[Dataset items]
####################
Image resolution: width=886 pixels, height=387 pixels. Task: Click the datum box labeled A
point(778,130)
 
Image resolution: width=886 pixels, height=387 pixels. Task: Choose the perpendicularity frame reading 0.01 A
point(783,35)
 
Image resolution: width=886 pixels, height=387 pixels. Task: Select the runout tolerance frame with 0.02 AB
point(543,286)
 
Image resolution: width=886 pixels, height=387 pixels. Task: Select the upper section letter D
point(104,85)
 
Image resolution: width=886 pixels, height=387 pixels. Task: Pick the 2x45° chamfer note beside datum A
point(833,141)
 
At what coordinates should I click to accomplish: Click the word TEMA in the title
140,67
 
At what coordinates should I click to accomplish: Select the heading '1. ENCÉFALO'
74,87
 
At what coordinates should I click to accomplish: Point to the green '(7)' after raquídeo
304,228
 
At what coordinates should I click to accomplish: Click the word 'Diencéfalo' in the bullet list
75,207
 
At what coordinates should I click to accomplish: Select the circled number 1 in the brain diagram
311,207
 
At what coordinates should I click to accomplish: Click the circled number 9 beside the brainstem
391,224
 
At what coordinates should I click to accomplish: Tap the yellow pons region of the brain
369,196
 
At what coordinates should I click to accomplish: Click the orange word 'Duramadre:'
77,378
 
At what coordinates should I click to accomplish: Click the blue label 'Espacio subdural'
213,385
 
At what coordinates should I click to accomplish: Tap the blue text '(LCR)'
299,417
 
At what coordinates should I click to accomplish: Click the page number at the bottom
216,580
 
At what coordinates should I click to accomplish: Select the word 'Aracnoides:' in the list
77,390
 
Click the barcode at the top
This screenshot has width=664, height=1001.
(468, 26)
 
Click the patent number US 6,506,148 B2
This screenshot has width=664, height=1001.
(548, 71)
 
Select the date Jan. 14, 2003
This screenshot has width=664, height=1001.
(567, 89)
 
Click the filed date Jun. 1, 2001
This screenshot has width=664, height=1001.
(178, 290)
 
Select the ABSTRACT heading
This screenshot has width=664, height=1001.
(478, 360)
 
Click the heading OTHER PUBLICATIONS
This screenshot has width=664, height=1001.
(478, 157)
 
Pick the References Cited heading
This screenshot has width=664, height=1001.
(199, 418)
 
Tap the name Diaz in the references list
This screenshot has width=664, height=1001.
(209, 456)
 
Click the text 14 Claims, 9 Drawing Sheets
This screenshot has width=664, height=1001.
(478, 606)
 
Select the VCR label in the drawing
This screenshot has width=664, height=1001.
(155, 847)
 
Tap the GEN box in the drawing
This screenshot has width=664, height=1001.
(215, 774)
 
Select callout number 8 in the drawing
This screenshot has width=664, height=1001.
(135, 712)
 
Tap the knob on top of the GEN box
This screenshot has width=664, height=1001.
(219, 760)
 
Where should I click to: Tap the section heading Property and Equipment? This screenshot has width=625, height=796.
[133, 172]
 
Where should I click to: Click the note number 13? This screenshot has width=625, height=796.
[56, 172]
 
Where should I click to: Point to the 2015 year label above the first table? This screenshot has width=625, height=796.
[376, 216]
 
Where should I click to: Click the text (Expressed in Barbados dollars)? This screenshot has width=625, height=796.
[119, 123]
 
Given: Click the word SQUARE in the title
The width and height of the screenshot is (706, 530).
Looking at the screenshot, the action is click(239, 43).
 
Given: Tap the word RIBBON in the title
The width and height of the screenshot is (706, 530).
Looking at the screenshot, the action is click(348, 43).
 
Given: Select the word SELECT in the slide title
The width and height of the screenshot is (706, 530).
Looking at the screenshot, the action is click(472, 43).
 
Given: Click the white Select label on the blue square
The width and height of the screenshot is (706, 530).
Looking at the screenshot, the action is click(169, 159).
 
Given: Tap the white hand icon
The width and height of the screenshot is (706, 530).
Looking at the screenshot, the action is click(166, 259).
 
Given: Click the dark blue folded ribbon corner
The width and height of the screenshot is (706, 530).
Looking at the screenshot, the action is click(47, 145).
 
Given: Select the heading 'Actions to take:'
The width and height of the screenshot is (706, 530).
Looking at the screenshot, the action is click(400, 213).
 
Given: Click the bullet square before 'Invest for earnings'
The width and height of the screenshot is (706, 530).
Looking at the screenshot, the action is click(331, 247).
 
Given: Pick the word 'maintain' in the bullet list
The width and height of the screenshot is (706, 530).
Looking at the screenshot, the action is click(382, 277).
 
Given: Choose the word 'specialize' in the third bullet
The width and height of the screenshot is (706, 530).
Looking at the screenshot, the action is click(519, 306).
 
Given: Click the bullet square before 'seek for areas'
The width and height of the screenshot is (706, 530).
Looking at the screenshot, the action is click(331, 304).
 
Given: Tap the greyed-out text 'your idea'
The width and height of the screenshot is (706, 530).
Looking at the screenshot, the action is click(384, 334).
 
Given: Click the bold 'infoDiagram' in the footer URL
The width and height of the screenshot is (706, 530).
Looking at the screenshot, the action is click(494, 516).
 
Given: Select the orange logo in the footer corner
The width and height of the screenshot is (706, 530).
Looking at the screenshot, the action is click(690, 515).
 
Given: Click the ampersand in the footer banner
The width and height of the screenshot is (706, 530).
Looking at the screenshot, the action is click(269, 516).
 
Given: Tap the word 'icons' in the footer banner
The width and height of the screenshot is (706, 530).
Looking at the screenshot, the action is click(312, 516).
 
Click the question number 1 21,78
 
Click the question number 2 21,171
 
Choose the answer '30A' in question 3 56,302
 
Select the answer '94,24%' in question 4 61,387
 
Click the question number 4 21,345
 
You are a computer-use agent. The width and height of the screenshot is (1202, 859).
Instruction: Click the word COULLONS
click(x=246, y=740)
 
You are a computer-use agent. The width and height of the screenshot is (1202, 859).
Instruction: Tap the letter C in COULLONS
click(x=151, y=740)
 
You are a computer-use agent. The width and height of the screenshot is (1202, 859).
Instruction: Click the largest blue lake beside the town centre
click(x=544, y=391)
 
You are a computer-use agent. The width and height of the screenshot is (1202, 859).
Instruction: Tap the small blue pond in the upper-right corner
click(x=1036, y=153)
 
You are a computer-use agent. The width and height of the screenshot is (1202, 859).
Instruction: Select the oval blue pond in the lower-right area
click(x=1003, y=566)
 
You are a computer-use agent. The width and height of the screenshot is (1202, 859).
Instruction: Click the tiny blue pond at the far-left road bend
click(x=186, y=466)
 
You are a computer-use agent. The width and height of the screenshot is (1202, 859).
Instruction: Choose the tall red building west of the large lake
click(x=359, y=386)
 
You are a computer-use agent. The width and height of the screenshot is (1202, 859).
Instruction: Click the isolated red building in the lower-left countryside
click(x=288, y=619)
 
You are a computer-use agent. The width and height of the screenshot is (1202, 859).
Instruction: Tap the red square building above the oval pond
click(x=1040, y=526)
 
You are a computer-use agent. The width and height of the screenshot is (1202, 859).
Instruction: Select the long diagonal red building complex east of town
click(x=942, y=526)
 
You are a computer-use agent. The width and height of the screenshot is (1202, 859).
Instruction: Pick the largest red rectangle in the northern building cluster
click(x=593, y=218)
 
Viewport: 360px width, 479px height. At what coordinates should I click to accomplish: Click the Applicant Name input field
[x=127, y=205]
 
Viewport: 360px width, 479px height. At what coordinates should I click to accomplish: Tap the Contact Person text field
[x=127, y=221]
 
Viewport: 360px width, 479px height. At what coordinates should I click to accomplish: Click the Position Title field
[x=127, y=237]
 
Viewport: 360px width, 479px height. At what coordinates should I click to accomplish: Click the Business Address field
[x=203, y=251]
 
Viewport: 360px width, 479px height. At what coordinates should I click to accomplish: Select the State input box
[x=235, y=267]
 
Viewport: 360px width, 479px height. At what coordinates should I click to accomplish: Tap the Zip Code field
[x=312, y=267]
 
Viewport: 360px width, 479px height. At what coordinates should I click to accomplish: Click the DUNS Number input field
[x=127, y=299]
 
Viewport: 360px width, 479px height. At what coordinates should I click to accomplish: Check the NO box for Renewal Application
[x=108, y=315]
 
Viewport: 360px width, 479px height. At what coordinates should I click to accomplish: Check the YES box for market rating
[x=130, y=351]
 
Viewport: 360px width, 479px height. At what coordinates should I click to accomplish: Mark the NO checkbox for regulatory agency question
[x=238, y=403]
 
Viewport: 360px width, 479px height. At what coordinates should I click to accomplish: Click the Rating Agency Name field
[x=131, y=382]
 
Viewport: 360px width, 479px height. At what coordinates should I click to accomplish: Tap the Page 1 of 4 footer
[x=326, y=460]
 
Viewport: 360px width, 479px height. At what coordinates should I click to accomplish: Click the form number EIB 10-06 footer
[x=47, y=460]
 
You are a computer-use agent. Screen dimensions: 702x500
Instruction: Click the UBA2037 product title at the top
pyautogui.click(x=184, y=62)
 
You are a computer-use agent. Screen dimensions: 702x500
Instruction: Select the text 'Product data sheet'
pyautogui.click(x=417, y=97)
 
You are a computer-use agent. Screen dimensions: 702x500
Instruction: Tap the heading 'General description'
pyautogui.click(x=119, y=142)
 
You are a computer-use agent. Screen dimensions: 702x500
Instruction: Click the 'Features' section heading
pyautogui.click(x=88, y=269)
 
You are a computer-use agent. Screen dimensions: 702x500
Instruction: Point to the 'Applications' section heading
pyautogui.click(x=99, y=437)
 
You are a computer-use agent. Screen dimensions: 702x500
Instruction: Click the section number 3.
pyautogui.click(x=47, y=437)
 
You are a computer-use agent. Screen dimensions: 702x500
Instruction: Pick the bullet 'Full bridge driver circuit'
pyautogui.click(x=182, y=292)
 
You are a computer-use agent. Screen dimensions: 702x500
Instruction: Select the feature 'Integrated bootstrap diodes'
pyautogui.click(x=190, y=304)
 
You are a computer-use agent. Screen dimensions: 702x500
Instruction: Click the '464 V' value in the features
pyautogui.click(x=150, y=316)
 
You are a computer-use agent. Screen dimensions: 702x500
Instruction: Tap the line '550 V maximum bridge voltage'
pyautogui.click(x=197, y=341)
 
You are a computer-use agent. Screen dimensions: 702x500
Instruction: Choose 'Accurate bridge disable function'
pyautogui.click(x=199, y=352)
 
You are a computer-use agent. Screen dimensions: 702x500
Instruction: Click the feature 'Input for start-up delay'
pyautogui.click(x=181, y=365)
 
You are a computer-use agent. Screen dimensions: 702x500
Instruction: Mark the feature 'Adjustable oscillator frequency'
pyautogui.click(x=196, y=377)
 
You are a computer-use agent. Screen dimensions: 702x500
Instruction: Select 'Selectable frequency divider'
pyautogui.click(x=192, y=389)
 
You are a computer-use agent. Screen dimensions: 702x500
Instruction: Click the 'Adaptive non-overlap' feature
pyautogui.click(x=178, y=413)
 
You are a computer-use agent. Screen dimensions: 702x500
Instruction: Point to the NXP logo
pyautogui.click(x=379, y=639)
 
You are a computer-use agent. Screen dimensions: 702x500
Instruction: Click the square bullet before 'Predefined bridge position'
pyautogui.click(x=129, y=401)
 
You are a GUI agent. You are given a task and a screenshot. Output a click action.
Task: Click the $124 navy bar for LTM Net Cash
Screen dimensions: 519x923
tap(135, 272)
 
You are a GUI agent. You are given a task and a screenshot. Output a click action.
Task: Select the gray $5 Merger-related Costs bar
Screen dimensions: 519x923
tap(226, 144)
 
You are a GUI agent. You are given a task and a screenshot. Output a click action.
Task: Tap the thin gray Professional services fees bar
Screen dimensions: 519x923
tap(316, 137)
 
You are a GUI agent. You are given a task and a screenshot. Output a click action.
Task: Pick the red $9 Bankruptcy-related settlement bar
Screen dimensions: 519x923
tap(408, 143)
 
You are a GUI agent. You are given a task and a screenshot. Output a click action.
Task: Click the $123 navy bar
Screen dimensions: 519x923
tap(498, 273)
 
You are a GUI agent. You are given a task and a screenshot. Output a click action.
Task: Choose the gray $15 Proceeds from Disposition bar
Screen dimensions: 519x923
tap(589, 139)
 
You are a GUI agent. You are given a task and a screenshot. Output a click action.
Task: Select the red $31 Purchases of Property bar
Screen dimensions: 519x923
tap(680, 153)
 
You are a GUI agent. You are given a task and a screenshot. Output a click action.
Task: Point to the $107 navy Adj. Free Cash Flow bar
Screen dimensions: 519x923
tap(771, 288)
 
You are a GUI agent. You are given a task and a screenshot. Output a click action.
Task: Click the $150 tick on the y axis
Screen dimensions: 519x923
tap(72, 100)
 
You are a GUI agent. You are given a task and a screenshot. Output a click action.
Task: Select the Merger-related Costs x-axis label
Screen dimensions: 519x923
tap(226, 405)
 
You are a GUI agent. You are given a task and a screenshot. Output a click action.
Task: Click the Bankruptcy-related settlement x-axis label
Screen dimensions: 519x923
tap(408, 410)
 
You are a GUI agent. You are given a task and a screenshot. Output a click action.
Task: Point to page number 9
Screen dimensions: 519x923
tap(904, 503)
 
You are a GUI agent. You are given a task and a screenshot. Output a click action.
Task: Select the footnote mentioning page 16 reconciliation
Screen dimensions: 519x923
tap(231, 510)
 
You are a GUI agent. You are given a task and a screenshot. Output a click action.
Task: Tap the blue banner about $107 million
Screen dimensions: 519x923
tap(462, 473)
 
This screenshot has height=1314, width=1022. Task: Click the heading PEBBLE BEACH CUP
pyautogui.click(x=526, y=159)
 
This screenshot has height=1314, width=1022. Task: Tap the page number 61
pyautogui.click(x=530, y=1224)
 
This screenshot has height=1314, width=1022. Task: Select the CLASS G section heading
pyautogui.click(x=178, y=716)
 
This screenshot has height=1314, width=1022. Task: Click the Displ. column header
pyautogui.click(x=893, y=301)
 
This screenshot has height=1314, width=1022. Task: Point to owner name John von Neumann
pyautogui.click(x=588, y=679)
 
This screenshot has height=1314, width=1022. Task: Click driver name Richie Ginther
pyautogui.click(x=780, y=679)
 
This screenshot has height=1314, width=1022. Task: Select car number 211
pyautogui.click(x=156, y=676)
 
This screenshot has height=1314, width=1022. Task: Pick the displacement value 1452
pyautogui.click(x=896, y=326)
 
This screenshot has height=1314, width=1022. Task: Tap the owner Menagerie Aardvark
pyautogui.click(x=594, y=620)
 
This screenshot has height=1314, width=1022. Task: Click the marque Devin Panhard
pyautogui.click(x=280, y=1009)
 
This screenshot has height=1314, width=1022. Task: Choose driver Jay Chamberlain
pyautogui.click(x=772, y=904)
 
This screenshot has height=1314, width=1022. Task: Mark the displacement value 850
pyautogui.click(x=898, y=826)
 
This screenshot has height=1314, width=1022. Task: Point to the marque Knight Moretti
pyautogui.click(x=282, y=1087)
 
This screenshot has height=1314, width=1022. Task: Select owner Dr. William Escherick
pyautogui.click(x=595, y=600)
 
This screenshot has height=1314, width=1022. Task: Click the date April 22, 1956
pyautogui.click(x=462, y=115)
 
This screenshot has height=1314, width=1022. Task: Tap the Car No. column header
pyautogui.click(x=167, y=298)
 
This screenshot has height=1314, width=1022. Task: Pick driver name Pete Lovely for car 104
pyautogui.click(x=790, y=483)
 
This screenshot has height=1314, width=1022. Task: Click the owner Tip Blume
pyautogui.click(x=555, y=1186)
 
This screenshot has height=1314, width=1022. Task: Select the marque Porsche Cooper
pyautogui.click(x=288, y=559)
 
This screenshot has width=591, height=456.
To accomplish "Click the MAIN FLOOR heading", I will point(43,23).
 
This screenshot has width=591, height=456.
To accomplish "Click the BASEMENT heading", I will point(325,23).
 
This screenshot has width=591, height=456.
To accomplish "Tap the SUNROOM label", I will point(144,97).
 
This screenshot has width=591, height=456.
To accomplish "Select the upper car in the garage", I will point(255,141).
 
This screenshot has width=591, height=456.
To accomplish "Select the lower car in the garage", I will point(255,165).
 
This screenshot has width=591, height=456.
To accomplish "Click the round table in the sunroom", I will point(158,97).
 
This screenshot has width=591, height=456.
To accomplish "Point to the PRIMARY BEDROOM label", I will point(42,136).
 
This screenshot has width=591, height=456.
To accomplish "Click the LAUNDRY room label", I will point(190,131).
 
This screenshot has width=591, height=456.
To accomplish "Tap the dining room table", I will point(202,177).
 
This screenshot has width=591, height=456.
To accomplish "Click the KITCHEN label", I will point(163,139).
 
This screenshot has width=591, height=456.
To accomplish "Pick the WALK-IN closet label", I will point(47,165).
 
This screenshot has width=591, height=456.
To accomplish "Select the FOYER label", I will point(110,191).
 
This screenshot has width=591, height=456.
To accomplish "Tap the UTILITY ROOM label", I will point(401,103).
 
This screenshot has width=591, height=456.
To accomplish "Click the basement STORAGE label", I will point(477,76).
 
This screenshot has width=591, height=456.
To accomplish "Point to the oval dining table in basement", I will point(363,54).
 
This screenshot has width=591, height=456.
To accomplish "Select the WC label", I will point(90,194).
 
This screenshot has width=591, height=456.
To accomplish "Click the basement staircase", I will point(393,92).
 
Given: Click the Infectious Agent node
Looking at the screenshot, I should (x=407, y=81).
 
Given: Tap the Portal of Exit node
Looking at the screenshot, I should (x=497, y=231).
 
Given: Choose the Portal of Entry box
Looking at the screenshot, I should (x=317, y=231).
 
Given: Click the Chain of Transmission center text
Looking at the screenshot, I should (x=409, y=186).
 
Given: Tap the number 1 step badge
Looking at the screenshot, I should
####################
Find every line in the records above that contains the word "answer" and copy each one. Match case exactly.

Choose the answer '30A' in question 3 56,302
Select the answer '94,24%' in question 4 61,387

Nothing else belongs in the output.